→ **Required task**
Copy out the whole route description of the cycling loop from Fiambala to Villa Union below, word for word.

Fiambala – Paso San Francisco – PN Tres Cruces – Lag. Negro Francisco – Paso Pircas Negras – Villa Union
If long, challenging trips through beautiful but inhospitable landscapes are your kind of thing, then this high altitude loop on the Puna is hard to beat. Fiambala is a gem of a town, a great place to relax, and where even holidaying Argentines are surprised by how tranquilo the pace of life is. The draw of this place makes it difficult to leave, but on dragging yourself away make sure you stock up on supplies – the next shop is 650kms away.
In this time you’ll pedal by the biggest volcanoes in the world, freewheel down from high passes and skirt round the shores of spectacular lakes, but human settlements are few and far between. In summer you’ll still come across people – usually in Toyota Hiluxes, but also at the border posts, a couple of mines, some refugios and at La Guardia (population < 10 and the only permanent settlement on this stretch).
At other times of the year it is not possible to cycle this route legally as Paso Pircas Negras is closed. Unlike Paso San Francisco which (weather dependent) is open all year, Chilean immigration at Pircas Negras is only open Thursday-Sunday in January and February.
Although it is only about 12 cycling days from Fiambala to Villa Union, the trip is likely to take longer due to the weather, sorting out Chilean passport stamps, or simply because you want to take a few days off your bike to go and climb one of the many mountains in the area.

(Data pulled from a collection)
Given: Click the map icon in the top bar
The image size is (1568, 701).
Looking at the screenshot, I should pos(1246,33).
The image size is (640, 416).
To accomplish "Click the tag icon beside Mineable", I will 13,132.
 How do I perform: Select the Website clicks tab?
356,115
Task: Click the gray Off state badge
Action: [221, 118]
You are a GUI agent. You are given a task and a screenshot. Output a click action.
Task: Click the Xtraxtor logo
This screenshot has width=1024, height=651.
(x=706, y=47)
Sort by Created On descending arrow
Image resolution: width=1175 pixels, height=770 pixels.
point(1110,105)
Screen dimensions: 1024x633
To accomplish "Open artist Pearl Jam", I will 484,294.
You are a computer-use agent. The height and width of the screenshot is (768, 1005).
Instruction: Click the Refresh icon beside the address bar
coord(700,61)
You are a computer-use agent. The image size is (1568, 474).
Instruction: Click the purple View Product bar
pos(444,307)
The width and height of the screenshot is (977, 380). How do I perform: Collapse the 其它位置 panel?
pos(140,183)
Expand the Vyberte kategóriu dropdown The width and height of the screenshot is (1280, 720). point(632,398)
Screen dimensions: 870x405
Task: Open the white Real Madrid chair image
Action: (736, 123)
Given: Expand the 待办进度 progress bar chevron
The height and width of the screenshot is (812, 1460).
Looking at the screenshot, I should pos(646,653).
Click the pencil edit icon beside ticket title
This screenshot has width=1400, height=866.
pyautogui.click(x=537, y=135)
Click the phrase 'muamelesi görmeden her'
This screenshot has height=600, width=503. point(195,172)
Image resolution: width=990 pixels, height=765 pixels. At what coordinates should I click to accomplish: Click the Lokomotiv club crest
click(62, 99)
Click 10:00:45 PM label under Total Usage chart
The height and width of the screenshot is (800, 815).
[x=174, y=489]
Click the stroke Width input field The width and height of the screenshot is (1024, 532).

→ **Problem solution**
Fiambala – Paso San Francisco – PN Tres Cruces – Lag. Negro Francisco – Paso Pircas Negras – Villa Union
If long, challenging trips through beautiful but inhospitable landscapes are your kind of thing, then this high altitude loop on the Puna is hard to beat. Fiambala is a gem of a town, a great place to relax, and where even holidaying Argentines are surprised by how tranquilo the pace of life is. The draw of this place makes it difficult to leave, but on dragging yourself away make sure you stock up on supplies – the next shop is 650kms away.
In this time you’ll pedal by the biggest volcanoes in the world, freewheel down from high passes and skirt round the shores of spectacular lakes, but human settlements are few and far between. In summer you’ll still come across people – usually in Toyota Hiluxes, but also at the border posts, a couple of mines, some refugios and at La Guardia (population < 10 and the only permanent settlement on this stretch).
At other times of the year it is not possible to cycle this route legally as Paso Pircas Negras is closed. Unlike Paso San Francisco which (weather dependent) is open all year, Chilean immigration at Pircas Negras is only open Thursday-Sunday in January and February.
Although it is only about 12 cycling days from Fiambala to Villa Union, the trip is likely to take longer due to the weather, sorting out Chilean passport stamps, or simply because you want to take a few days off your bike to go and climb one of the many mountains in the area.